🤖 AI Summary
This work addresses the performance degradation of automatic speech recognition (ASR) systems on non-native accented speech by proposing a modeling approach grounded in the Interlanguage Speech Intelligibility Benefit (ISIB) hypothesis. The method integrates multilingual multitask learning—leveraging both the speaker’s native language (L1) and the target second language (L2)—with differentiable K-means clustering in a self-supervised speech representation space to produce accent-robust discrete phoneme-like tokens for ASR training. Notably, this is the first approach to jointly optimize differentiable clustering and L1–L2 multitask learning in an end-to-end framework. The model demonstrates strong generalization: it outperforms baseline systems using only native-language data and achieves approximately a 20% relative improvement in recognition accuracy when supplemented with a small amount of accented speech data.
📝 Abstract
Building ASR systems robust to foreign-accented speech is an important challenge in today's globalized world. A prior study explored the way to enhance the performance of phonetic token-based ASR on accented speech by reproducing the phenomenon known as interlanguage speech intelligibility benefit (ISIB), where foreign-accented speech is more intelligible to listeners sharing the speaker's native language than to native listeners. ISIB was technically implemented by using the speaker's L1 to learn k-means cluster centroids in an SSL feature space to obtain phonetic tokens.

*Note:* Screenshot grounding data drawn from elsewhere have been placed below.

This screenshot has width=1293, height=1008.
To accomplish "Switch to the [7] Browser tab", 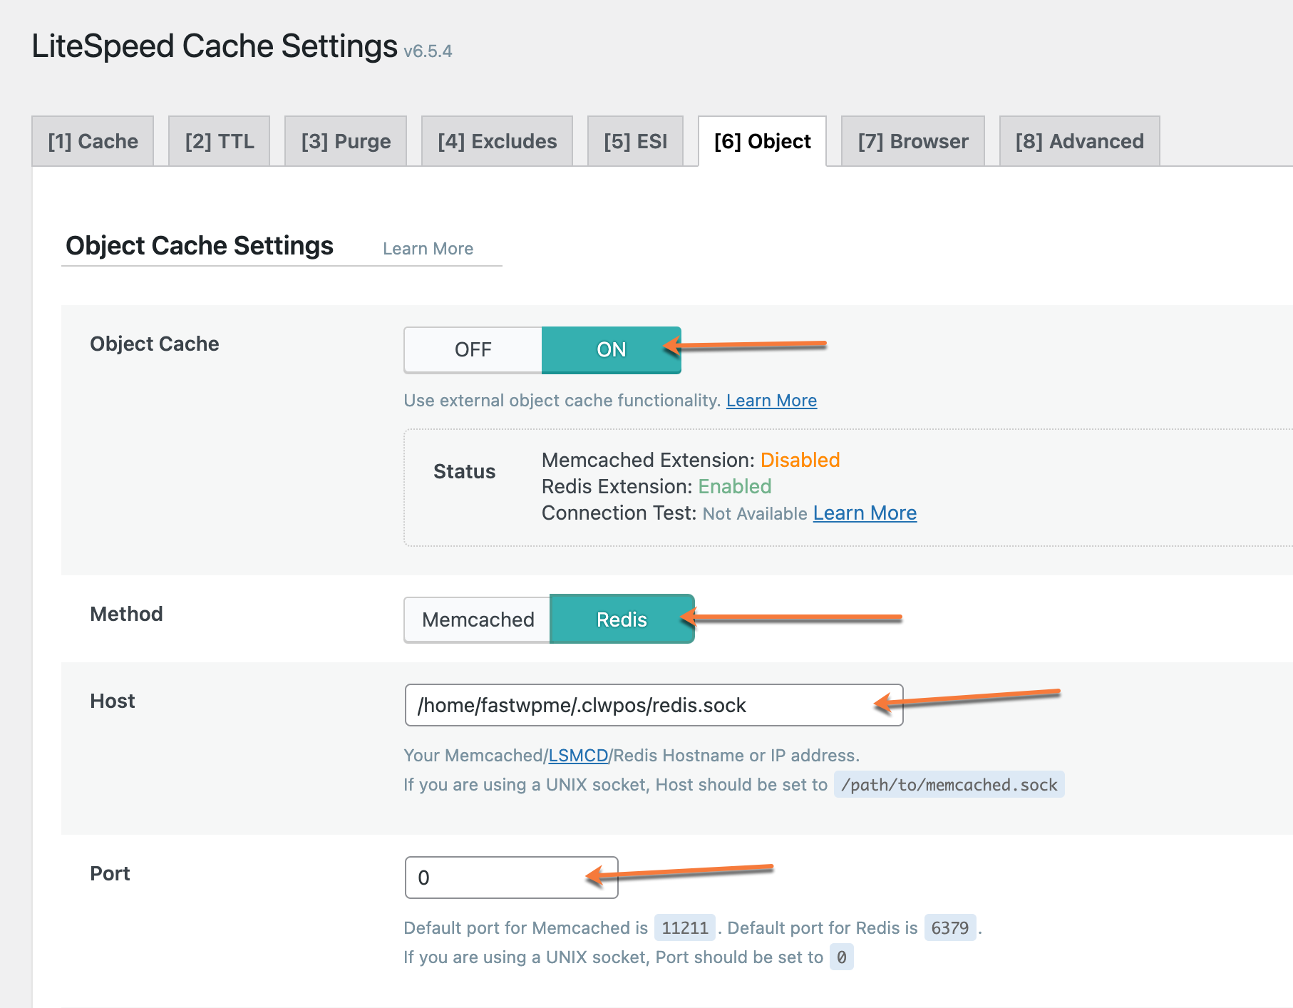I will tap(912, 141).
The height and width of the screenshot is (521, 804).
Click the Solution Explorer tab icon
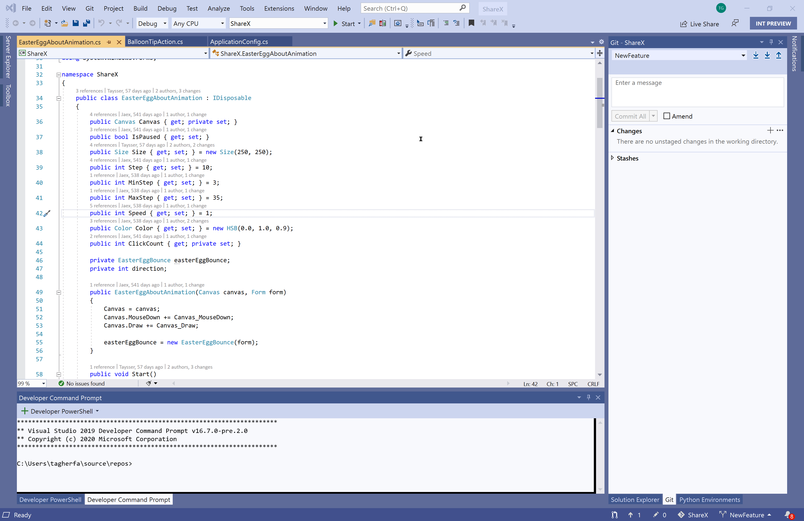[635, 499]
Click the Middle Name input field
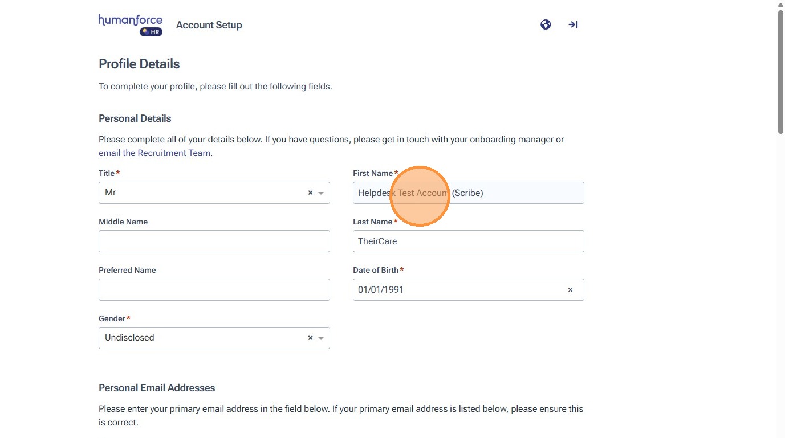The width and height of the screenshot is (785, 438). 214,241
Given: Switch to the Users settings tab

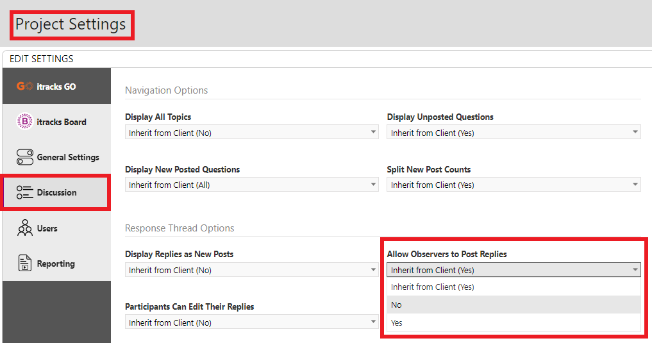Looking at the screenshot, I should (56, 228).
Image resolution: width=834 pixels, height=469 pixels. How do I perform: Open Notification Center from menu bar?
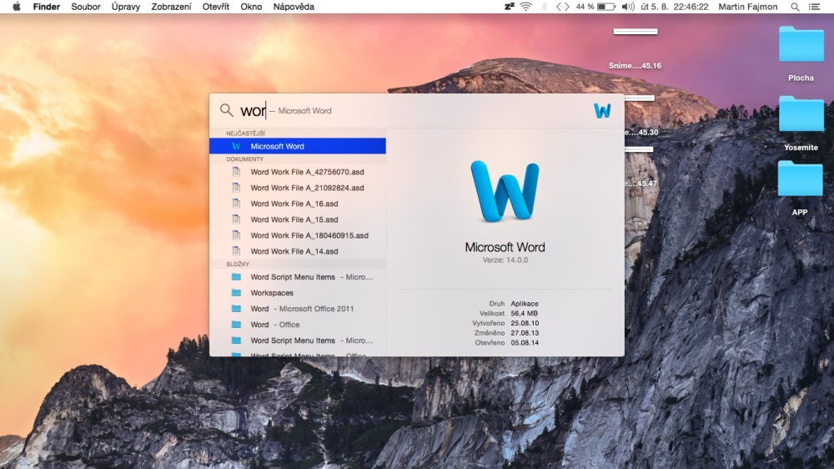coord(814,7)
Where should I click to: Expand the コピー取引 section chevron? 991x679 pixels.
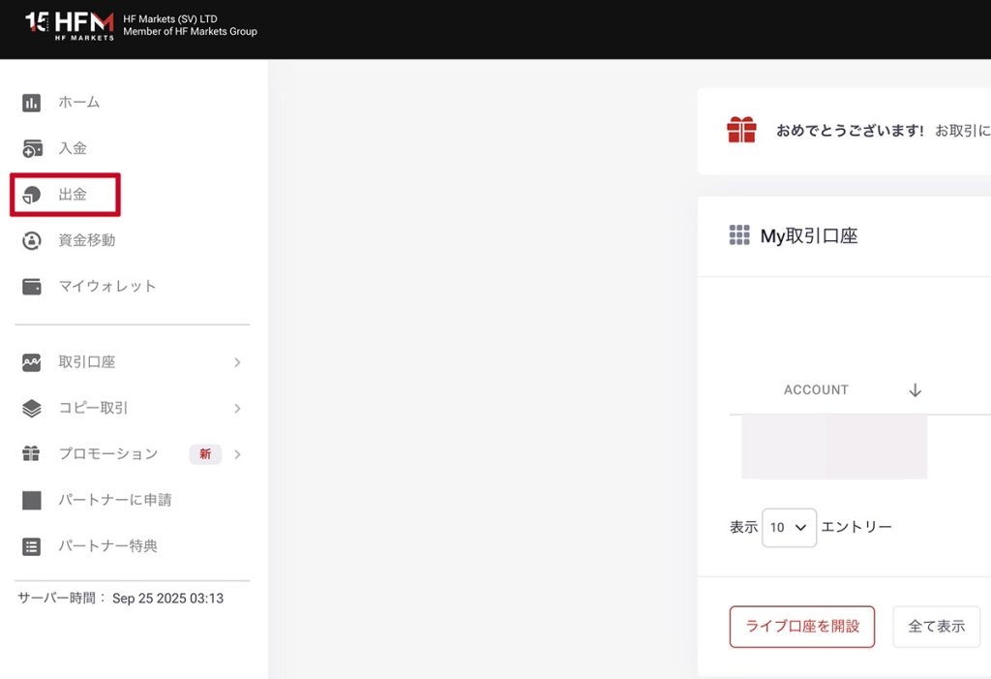tap(237, 408)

In this study, we propose a more advanced modeling of ISIB. By employing differentiable k-means and optimizing the entire module for both L1 and L2 ASR, the proposed method outperformed the baselines, both when using only native speech and when additionally incorporating a limited amount of accented speech. Notably, in the latter scenario, our method achieved approximately a 20% relative improvement in recognition accuracy.